The court granted Plaintiffs’ Motion for Summary Judgment and ordered Defendants to
disclose particular remittance reports and Plaintiffs, following receipt of those reports, to submit
supplemental briefing on the final damages award sought. See Mem. Op. & Order, ECF No. 27,
at 15–16. The court subsequently entered a final judgment against Defendants for $38,872.82 for
all delinquent contributions, interest, liquidated damages, PPA surcharges and fees owed, plus
additional pre- and post-judgment interest. See Order & Final J., ECF No. 32, at 2. The court
retained jurisdiction to award attorney’s fees and costs. Id. at 3.

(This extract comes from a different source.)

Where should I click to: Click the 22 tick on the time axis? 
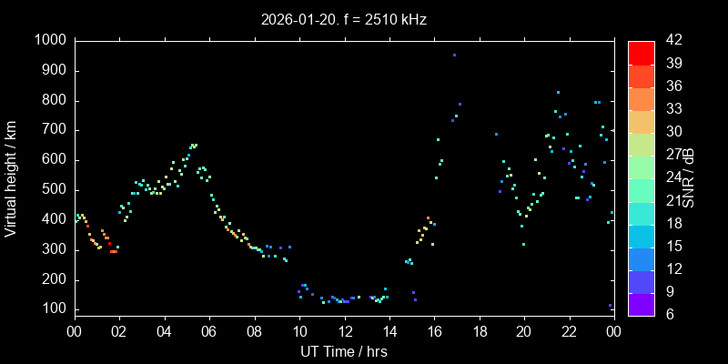pos(569,332)
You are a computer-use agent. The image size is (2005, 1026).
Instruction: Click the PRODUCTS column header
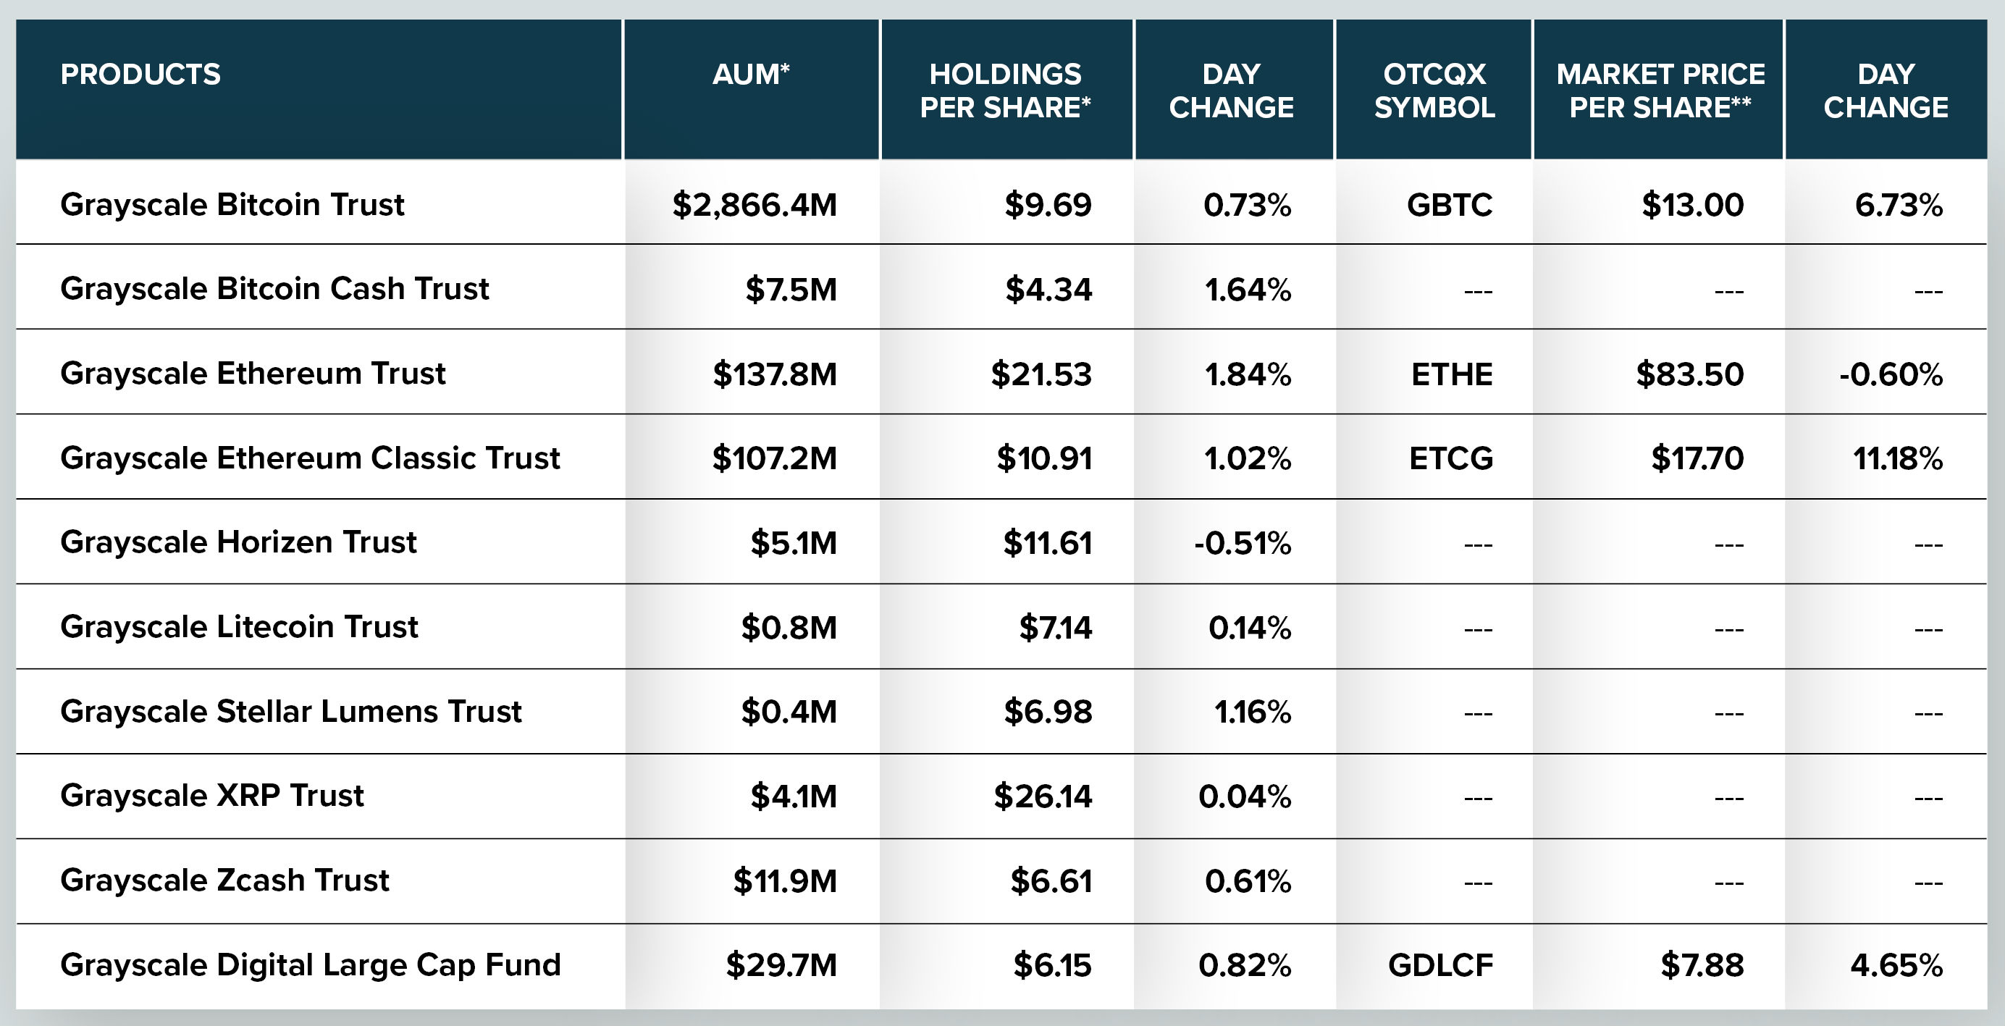141,74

Now before the court is Plaintiffs’ Motion for Attorneys’ Fees and Costs. After thorough
review of the evidence submitted, the court grants Plaintiffs’ Motion in part and denies it in part.

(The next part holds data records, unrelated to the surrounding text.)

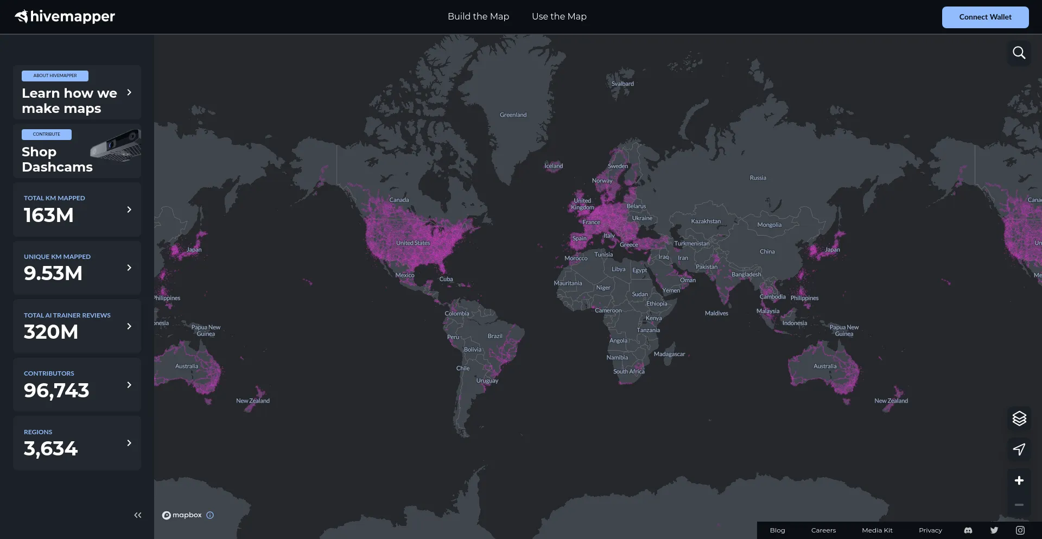
Task: Zoom in with the plus icon
Action: click(x=1019, y=480)
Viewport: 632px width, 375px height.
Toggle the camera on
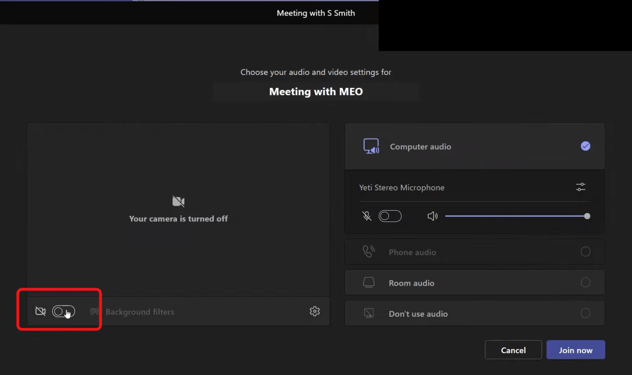[x=63, y=311]
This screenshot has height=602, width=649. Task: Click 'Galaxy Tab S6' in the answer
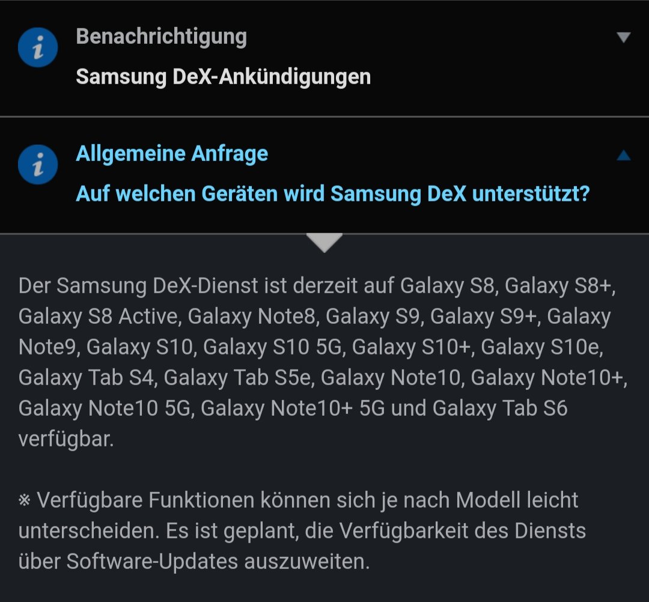point(499,409)
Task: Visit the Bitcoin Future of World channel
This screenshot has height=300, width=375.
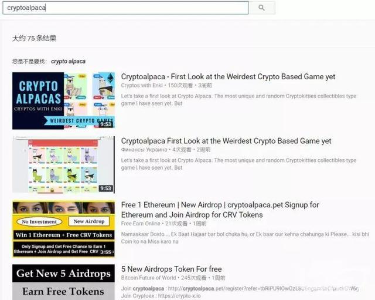Action: click(x=148, y=278)
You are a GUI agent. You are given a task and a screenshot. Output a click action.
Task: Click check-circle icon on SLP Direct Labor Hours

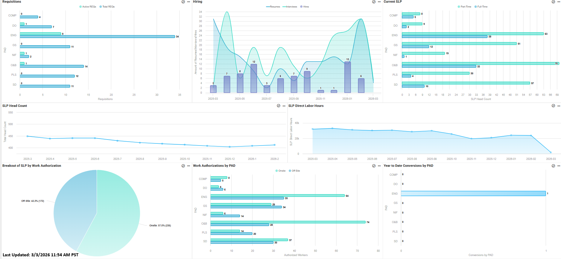click(553, 106)
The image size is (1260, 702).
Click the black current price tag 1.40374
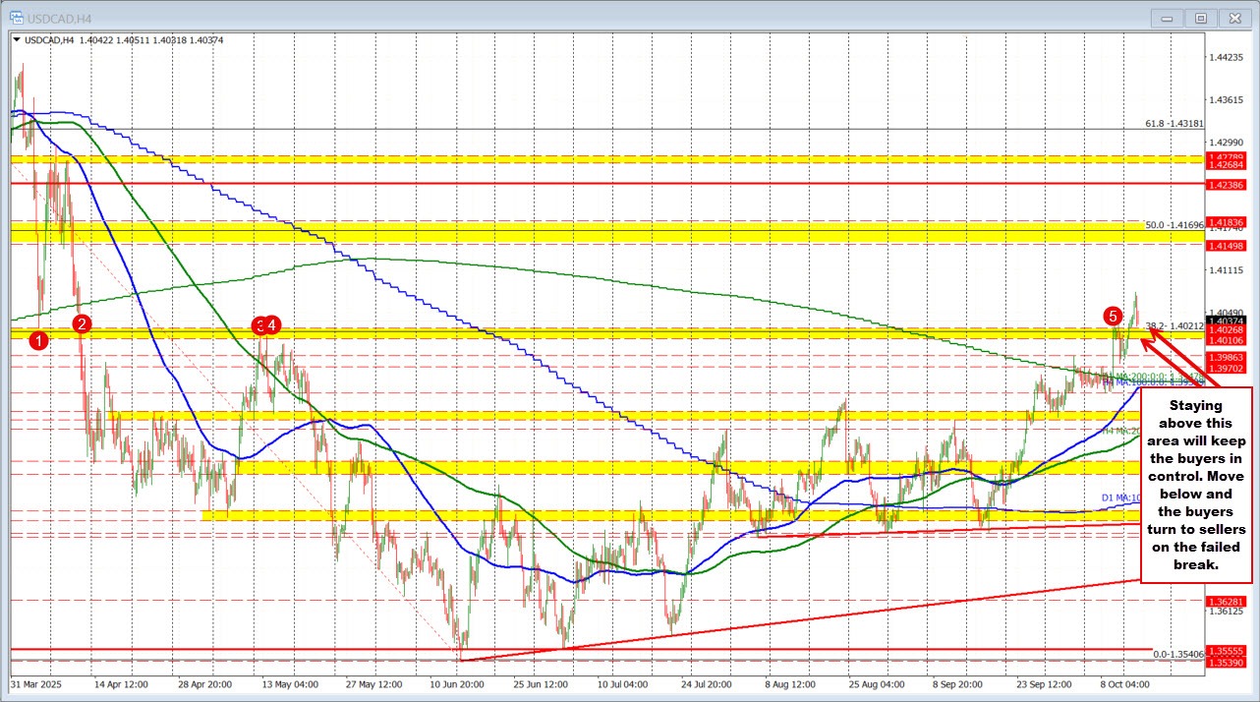[x=1227, y=321]
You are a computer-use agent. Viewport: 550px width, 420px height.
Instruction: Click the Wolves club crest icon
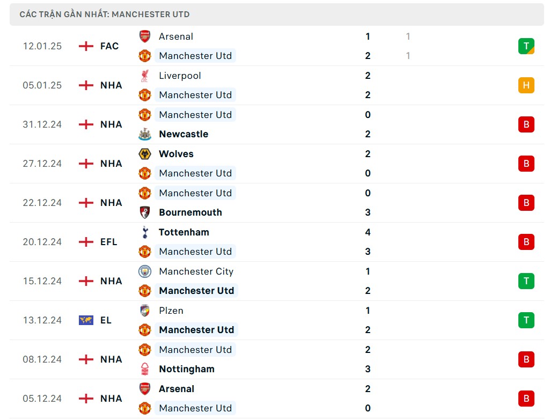point(145,154)
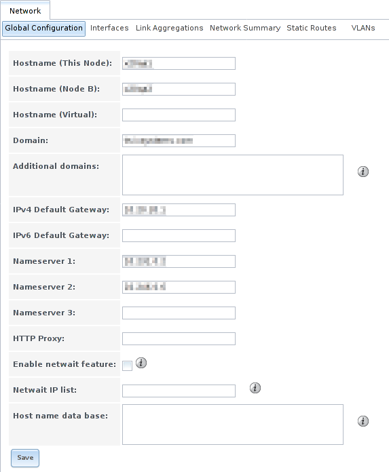
Task: Save the network configuration
Action: coord(25,458)
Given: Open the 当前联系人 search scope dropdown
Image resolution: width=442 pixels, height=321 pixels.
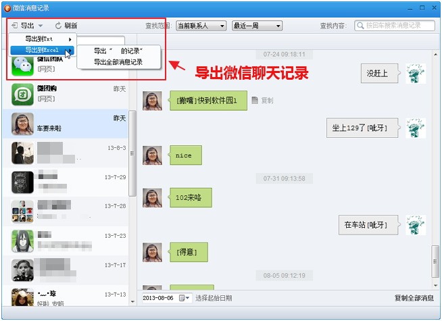Looking at the screenshot, I should (x=201, y=26).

Plaintiffs seek $31,070.50 in attorney’s fees for 162.4 hours of work performed between
February 28, 2014, and April 12, 2016, as well as $501.20 in court costs, for a total award of
$31,571.70. See Pls.’ Mot. for Att’ys’ Fees & Costs, ECF No. 36 [hereinafter Pls.’ Mot.], at 3;
Pl.’s Mot., Ex. 1B, ECF No. 36-1, at 30–31. Defendants do not dispute that Plaintiffs are entitled
to attorney’s fees and costs under ERISA, but they do contest whether the amount of fees Plaintiffs
seek is “reasonable.” See 29 U.S.C. § 1132(g). 1
To calculate reasonable attorney’s fees, the court multiplies a reasonable number of hours
worked by a reasonable hourly rate and then, if necessary, adjusts the sum downward or upward.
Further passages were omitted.